Amgen Therapy Slims Monkeys as Study Seeks Obesity Drug

An antibody discovered by Amgen Inc. (AMGN) researchers reduces weight and increases glucose tolerance in monkeys, according to a study, potentially opening up a new approach for treating obesity and diabetes in humans. The obese monkeys lost about 10 percent of their body weight during the 11-week trial, according to the study, which was paid for by Amgen and published today by the journal Science Translational Medicine. The drug also lowered insulin, glucose and triglyceride levels. “This type of antibody has not been described before,” Yang Li, an author of the study and scientific director at Thousand Oaks, California-based Amgen, said in an interview. “The significance of the antibody, even just finding it, expands our view of what antibodies could potentially do.” The antibody mimics a metabolic hormone naturally produced in humans called Fibroblast growth factor 21. FGF21, which regulates glucose and lipid metabolism, has also been called the “starvation hormone” because it’s secreted by the liver during fasting. A separate study by researchers at the University of Texas Southwestern Medical Center in Dallas found that mice bred to overproduce FGF21 received the benefits of dieting without having to diet. They also lived 30 percent to 40 percent longer than their peers who weren’t genetically modified. A side effect was a loss in bone density.
* * * * * * * * *
> [WORK TO COMPLETE]
Answer these questions using the article on the Amgen antibody study:
(a) About what share of their body weight did the obese monkeys lose in the 11-week trial?
(b) What naturally produced hormone does the antibody mimic?
(c) How much longer did mice bred to overproduce FGF21 live than their peers that weren't genetically modified?
The records are separate material and are not connected to the article.

> [EXTRACTED ENTRIES]
* * * * * * * * *
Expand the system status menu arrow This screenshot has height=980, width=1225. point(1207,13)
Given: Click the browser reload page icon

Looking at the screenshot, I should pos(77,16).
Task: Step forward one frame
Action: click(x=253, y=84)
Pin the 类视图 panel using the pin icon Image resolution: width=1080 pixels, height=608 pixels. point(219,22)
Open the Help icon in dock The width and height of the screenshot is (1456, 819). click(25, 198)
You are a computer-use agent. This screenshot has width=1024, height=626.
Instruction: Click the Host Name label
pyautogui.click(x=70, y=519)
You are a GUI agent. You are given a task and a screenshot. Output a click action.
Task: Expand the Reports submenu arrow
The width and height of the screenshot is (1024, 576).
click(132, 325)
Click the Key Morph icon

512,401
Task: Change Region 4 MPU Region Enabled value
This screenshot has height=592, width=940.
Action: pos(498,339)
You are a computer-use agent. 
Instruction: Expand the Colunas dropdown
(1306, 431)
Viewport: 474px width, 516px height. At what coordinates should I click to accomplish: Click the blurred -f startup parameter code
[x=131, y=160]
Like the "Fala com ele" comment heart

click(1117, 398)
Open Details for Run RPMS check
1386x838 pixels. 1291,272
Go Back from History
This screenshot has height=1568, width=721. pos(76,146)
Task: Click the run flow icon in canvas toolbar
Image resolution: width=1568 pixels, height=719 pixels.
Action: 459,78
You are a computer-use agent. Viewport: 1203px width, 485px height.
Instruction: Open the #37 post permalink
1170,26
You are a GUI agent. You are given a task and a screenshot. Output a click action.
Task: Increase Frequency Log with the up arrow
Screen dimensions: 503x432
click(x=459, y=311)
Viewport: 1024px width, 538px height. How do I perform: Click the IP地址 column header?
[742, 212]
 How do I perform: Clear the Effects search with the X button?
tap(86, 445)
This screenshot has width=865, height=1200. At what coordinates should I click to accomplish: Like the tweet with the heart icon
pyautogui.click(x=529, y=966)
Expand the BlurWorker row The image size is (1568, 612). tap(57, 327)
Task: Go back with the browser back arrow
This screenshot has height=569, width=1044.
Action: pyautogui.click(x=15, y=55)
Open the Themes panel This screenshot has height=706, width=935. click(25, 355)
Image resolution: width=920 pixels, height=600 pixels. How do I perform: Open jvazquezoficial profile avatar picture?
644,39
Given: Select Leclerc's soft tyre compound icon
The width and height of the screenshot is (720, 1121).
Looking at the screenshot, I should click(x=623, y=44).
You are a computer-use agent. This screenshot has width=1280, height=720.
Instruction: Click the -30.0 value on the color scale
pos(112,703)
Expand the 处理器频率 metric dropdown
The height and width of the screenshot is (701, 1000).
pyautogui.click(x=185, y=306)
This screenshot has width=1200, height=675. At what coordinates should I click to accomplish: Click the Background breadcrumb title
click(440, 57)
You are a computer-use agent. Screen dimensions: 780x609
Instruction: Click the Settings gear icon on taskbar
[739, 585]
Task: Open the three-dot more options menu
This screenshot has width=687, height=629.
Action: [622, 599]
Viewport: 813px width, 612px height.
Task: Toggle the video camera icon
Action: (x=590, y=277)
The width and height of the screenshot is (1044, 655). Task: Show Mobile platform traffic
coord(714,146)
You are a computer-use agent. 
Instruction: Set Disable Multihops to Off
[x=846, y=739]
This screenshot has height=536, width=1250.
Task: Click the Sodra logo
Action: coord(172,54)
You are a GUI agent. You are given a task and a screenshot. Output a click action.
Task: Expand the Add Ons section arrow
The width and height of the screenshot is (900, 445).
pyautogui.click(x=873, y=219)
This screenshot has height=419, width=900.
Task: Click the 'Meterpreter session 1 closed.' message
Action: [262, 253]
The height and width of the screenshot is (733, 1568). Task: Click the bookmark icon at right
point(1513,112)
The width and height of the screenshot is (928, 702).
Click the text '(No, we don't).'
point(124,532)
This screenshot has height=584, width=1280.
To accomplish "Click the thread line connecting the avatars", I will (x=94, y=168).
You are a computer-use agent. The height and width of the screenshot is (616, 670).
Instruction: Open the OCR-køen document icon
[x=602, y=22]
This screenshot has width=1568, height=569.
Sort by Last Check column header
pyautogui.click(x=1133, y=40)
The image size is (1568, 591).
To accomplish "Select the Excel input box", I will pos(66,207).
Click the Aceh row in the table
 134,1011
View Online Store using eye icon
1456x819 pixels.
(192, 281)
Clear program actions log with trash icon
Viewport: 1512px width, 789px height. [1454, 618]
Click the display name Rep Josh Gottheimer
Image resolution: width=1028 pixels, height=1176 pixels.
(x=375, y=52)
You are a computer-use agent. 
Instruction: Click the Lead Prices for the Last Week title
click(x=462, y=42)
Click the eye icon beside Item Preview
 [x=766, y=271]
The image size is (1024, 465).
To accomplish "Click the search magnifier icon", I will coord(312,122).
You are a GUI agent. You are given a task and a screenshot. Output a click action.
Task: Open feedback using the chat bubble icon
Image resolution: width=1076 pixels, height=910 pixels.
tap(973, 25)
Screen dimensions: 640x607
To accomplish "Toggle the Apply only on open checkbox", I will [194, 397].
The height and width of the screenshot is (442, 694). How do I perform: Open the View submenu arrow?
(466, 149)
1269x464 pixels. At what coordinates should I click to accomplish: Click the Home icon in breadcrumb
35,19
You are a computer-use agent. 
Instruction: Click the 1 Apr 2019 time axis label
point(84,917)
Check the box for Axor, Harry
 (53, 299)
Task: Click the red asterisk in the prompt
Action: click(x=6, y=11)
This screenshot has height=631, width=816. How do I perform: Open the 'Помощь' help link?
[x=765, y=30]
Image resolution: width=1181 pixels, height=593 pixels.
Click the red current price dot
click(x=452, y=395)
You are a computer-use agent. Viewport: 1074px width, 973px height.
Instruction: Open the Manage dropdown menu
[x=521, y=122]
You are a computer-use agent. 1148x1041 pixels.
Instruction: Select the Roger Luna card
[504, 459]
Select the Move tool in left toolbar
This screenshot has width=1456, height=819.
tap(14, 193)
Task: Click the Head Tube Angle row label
* * * * * * * * *
> [WRITTEN REPLY]
(a) About 10 percent.
(b) Fibroblast growth factor 21 (FGF21).
(c) 30 percent to 40 percent longer.